I have two data sets. The first data set contains two (uniquely) identifying characteristics – here ZIP and race – as well as a variable called count. The second data set contains information on individuals – ZIP, race, and some outcome variable. My goal is to construct a subset of the second data set where the number of observations of a certain ZIP/race combination is the count of the first data set. To make it clear:
Data Set #1:
ZIP | race | count |
--------------------
30218 | White | 59
30218 | Black | 23
30219 | White | 78
30219 | Black | 14
Data Set #2:
id | ZIP | race | outcome
-------------------
001 | 30218 | White | 23.3
002 | 30219 | Black | 46.1
The goal is to have a output that returns a subset of data set #2 with 59 white individuals from ZIP 30218, 23 black individuals from ZIP 30218, etc.
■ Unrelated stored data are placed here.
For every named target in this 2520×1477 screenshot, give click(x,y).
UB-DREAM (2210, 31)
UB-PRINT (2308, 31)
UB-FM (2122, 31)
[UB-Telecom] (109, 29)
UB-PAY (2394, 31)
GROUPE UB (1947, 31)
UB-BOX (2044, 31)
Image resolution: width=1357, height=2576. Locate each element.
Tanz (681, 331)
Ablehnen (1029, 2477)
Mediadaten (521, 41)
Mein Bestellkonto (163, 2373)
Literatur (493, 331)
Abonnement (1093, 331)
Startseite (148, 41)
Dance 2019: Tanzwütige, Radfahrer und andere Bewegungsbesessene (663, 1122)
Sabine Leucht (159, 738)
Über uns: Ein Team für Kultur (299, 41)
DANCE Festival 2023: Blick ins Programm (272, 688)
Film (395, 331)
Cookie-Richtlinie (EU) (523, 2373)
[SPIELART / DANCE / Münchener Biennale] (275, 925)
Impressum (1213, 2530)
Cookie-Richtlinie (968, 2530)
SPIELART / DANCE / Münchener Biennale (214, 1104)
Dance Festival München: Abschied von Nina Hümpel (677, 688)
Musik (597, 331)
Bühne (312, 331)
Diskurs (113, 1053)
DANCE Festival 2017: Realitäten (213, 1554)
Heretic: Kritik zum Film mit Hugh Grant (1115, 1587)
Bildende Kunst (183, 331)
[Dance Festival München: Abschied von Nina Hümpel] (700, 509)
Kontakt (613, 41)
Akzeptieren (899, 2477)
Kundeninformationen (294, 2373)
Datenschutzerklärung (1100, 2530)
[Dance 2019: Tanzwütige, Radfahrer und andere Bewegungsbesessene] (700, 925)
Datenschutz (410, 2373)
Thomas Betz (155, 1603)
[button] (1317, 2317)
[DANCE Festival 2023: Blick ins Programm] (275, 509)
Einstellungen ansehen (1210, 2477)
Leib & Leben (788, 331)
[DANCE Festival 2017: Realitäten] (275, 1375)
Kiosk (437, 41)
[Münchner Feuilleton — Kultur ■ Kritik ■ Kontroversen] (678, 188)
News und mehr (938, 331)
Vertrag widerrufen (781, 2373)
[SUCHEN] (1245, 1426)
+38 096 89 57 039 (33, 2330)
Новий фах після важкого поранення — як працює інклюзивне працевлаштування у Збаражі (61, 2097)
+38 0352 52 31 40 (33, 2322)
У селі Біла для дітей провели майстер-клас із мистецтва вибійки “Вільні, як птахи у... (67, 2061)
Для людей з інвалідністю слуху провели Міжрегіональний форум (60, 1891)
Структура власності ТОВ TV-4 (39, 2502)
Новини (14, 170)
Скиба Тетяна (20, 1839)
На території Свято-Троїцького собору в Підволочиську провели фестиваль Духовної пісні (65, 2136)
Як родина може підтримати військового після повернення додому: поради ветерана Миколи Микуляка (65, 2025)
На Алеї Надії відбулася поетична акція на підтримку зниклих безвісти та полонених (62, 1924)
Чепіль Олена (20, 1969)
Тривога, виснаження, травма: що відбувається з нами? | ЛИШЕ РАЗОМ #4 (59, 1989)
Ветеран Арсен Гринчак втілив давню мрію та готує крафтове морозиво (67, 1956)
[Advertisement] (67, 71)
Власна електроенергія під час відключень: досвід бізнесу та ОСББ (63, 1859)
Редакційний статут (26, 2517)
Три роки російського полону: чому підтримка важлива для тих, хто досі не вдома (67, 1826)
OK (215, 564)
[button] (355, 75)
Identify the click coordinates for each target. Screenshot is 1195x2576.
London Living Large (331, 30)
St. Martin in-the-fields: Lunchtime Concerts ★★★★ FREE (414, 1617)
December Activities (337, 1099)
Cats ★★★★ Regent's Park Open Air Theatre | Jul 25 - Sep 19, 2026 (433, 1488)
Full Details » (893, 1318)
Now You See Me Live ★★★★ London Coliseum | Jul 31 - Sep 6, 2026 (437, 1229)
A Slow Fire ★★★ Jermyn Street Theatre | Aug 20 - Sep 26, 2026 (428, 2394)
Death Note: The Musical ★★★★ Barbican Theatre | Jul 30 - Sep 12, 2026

Either sample SQL code to use or a general strategy would be helpful. Thank you
Advertisement
Answer
You can use the row_number window function to number the rows by some criteria and then join that to data set 1. Note that I renamed count to n here to avoid using a keyword:
SELECT id,
sub.zip,
sub.race,
sub.outcome
FROM
(
SELECT id,
zip,
race,
outcome,
row_number() OVER (partition by zip, race ORDER BY id) -- You can order by whatever you want
FROM data_set_2
) sub
JOIN data_set_1 ON data_set_1.zip = sub.zip
AND data_set_1.race = sub.race
AND data_set_1.n >= row_number -- this will limit the results
;